_What is required_
Exclude any images and output the remaining records exactly.

Saved entries
+ + + + + + +
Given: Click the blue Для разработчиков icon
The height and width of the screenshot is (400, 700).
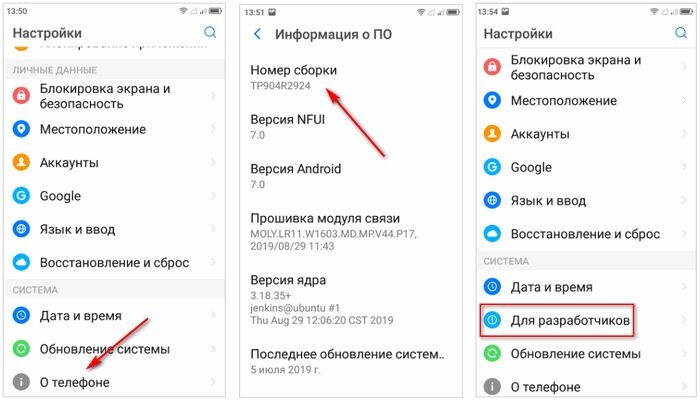Looking at the screenshot, I should click(x=492, y=320).
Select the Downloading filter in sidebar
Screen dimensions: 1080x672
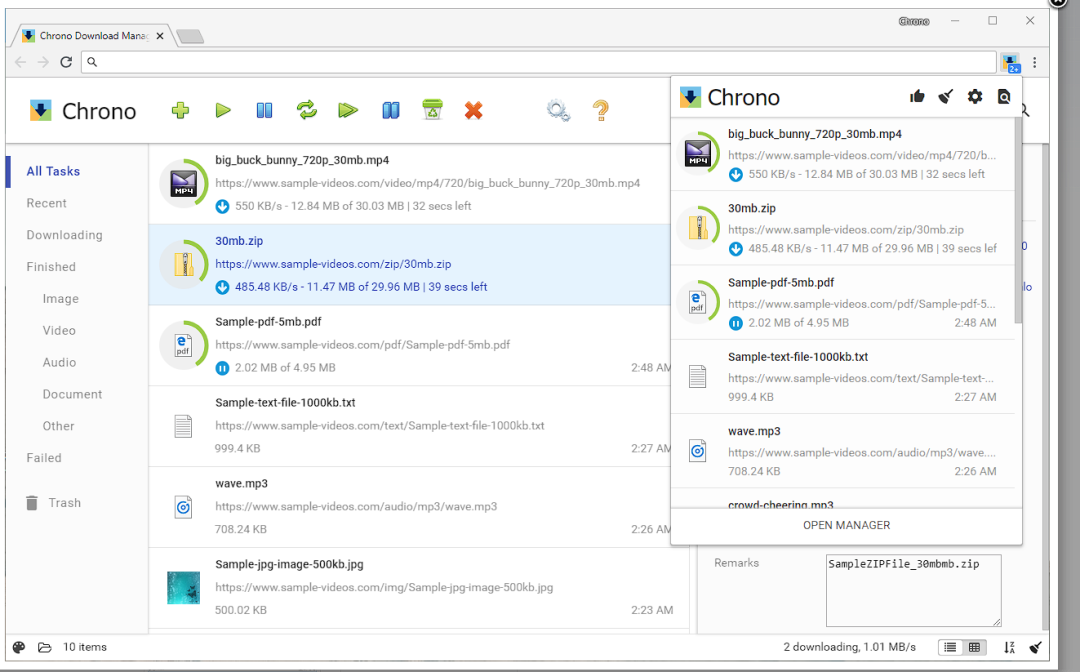[64, 235]
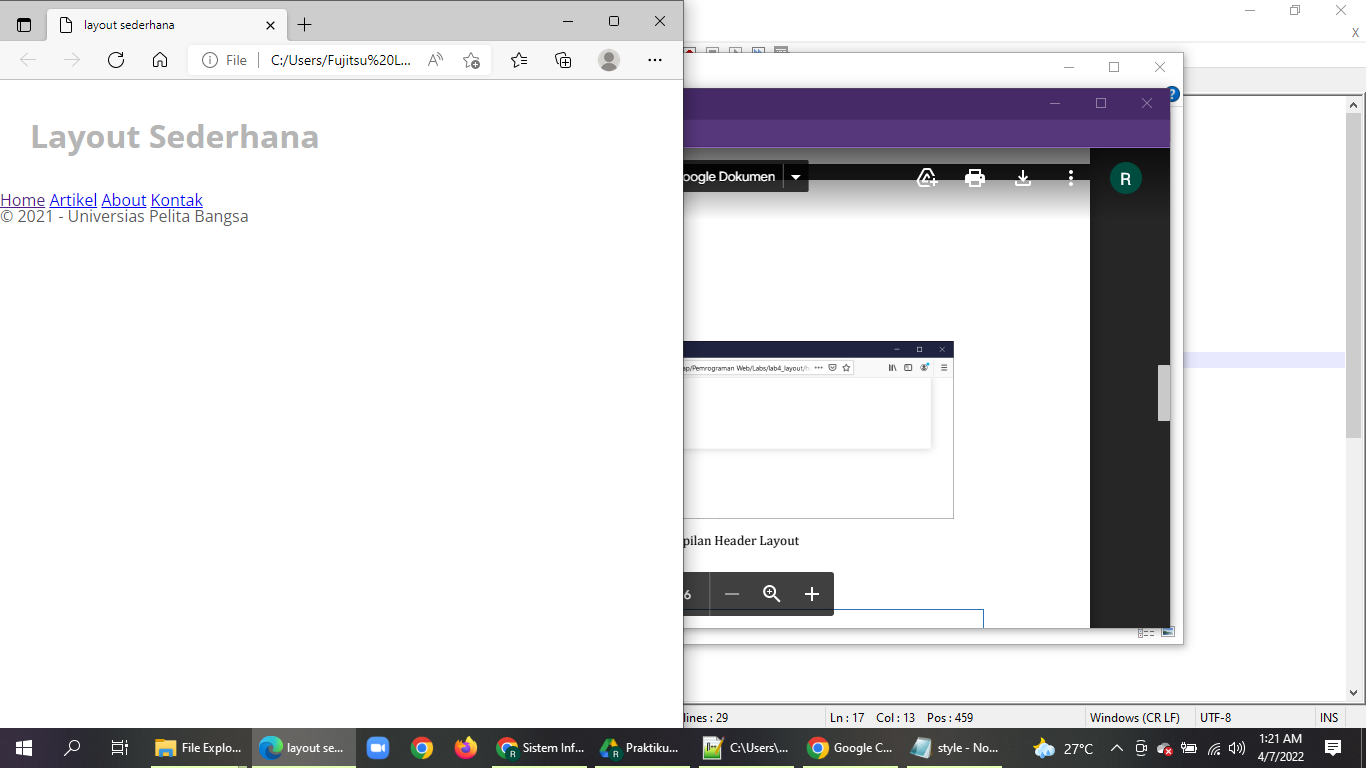Reload the layout sederhana page

click(x=115, y=59)
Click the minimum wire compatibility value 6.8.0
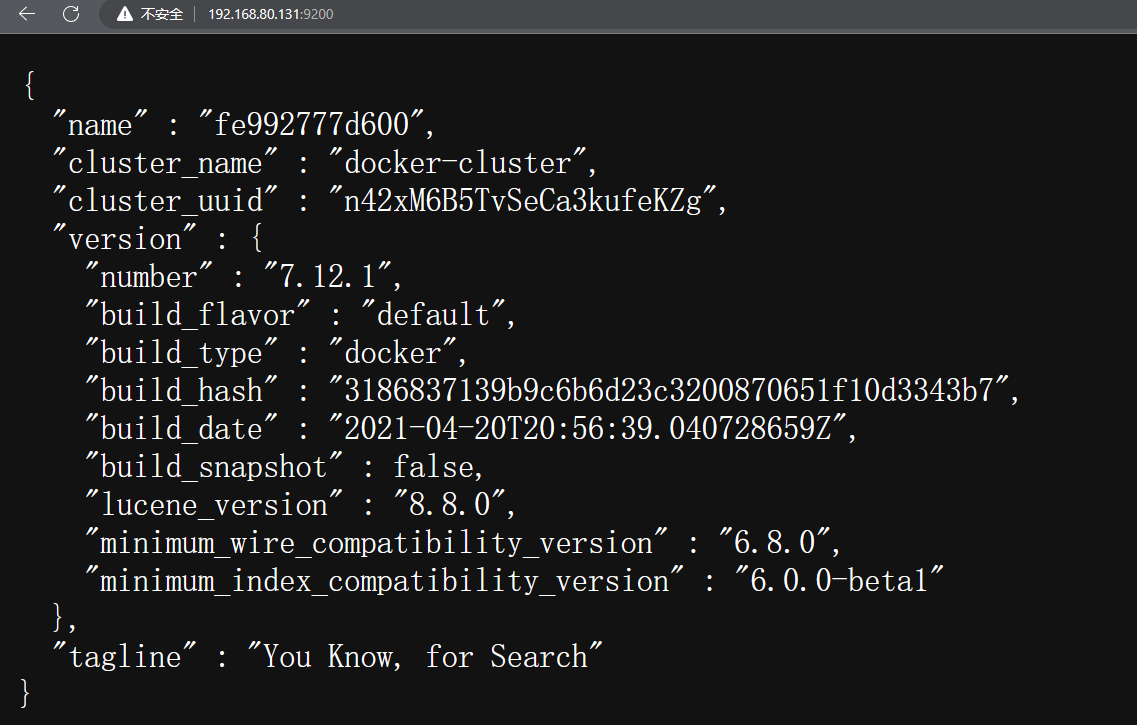Screen dimensions: 1137x725 pos(774,542)
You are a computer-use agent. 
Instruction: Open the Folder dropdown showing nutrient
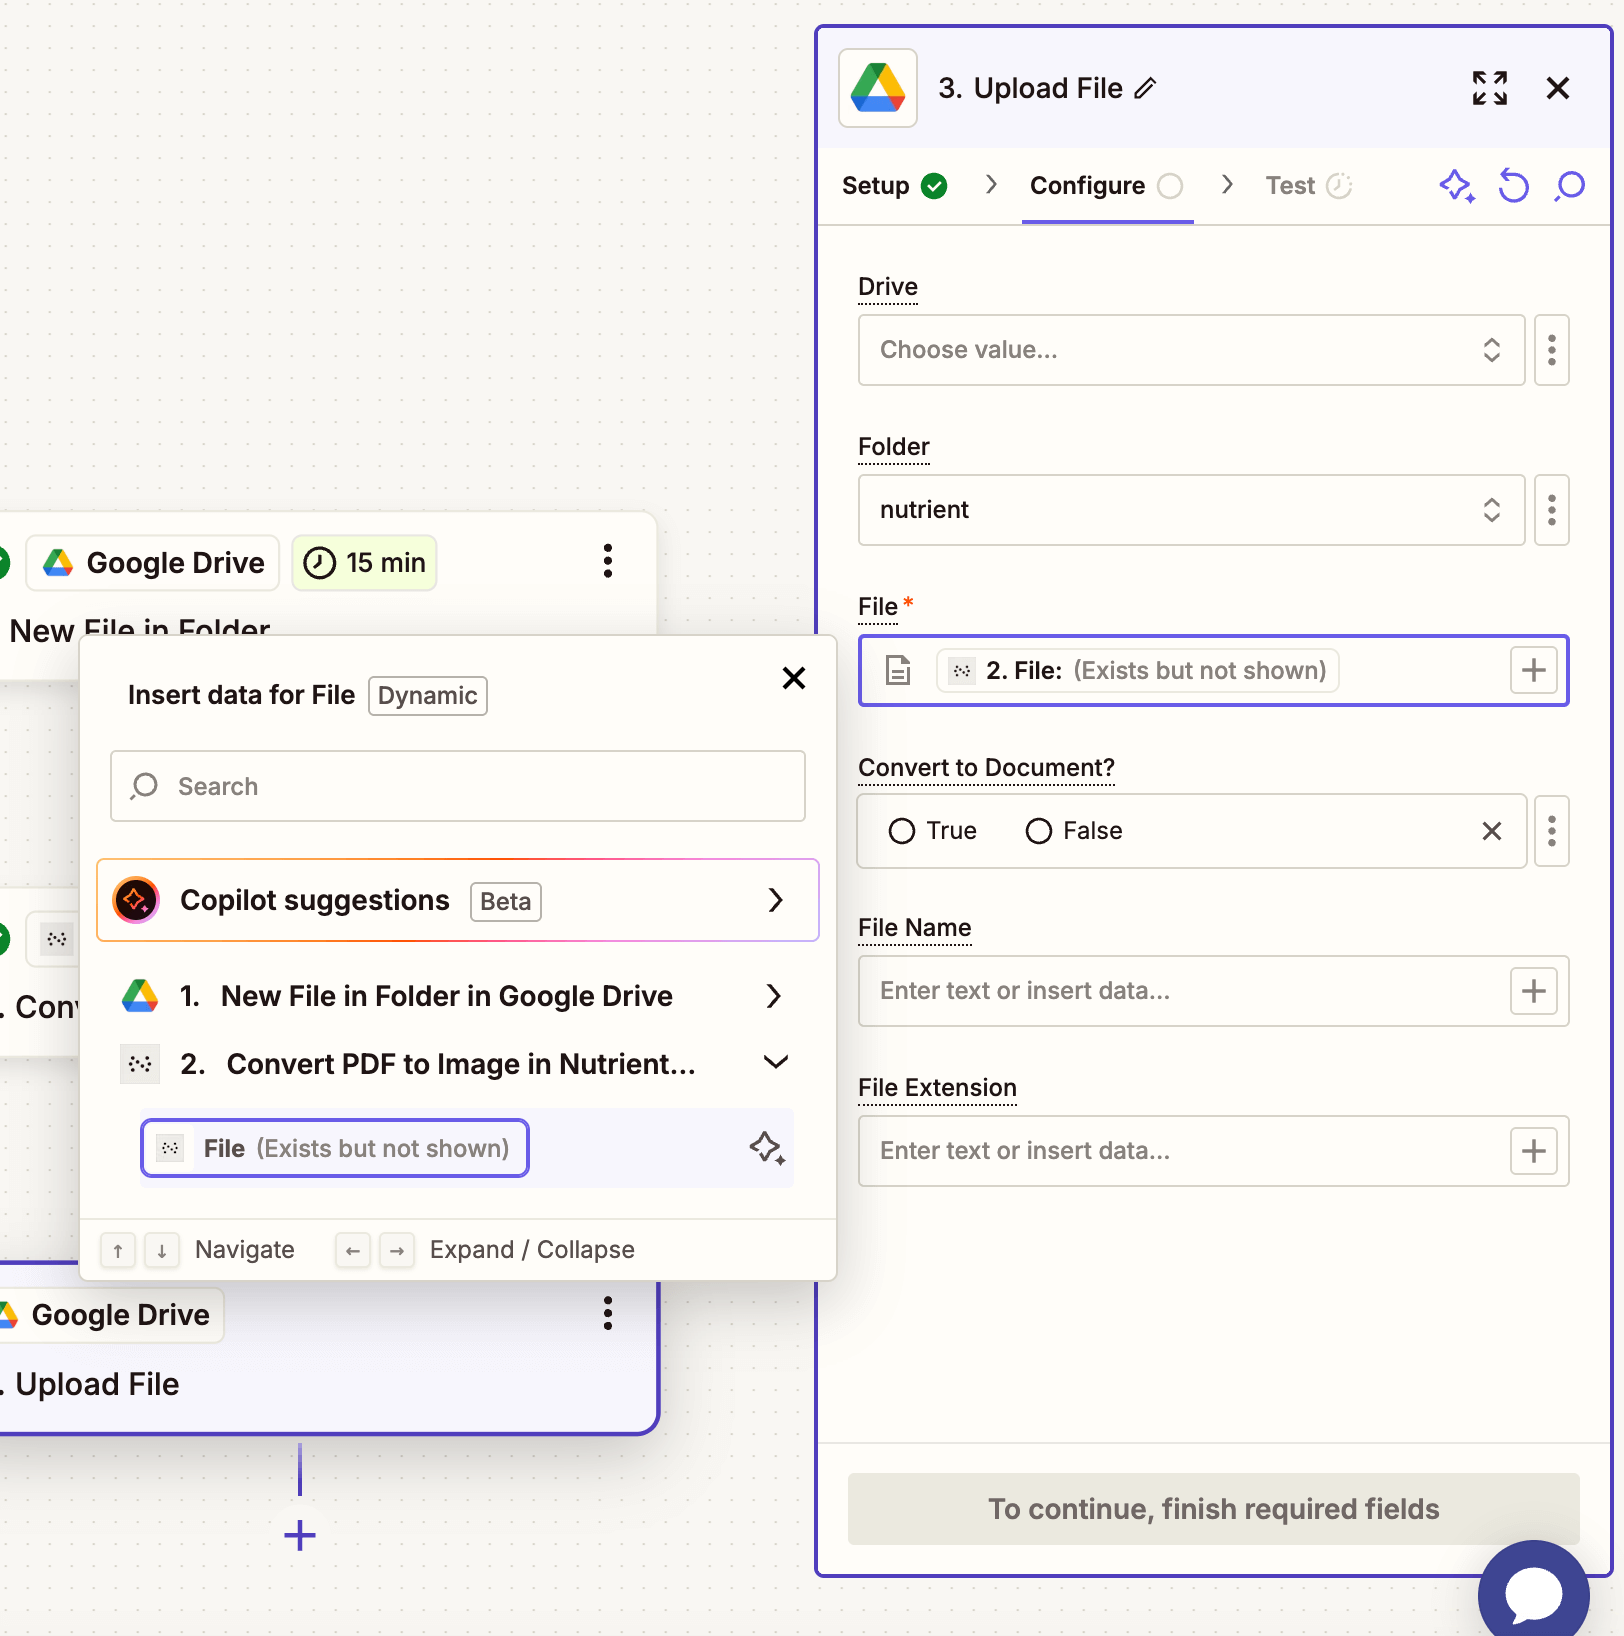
+ + + + + + +
_Response area_
Given: Click the blue Для разработчиков icon
The height and width of the screenshot is (400, 700).
Looking at the screenshot, I should click(x=492, y=320).
Select the Downloading filter in sidebar
Screen dimensions: 1080x672
[64, 235]
Reload the layout sederhana page

click(x=115, y=59)
Click the minimum wire compatibility value 6.8.0
Screen dimensions: 1137x725 pos(774,542)
You are a computer-use agent. 
Instruction: Open the Folder dropdown showing nutrient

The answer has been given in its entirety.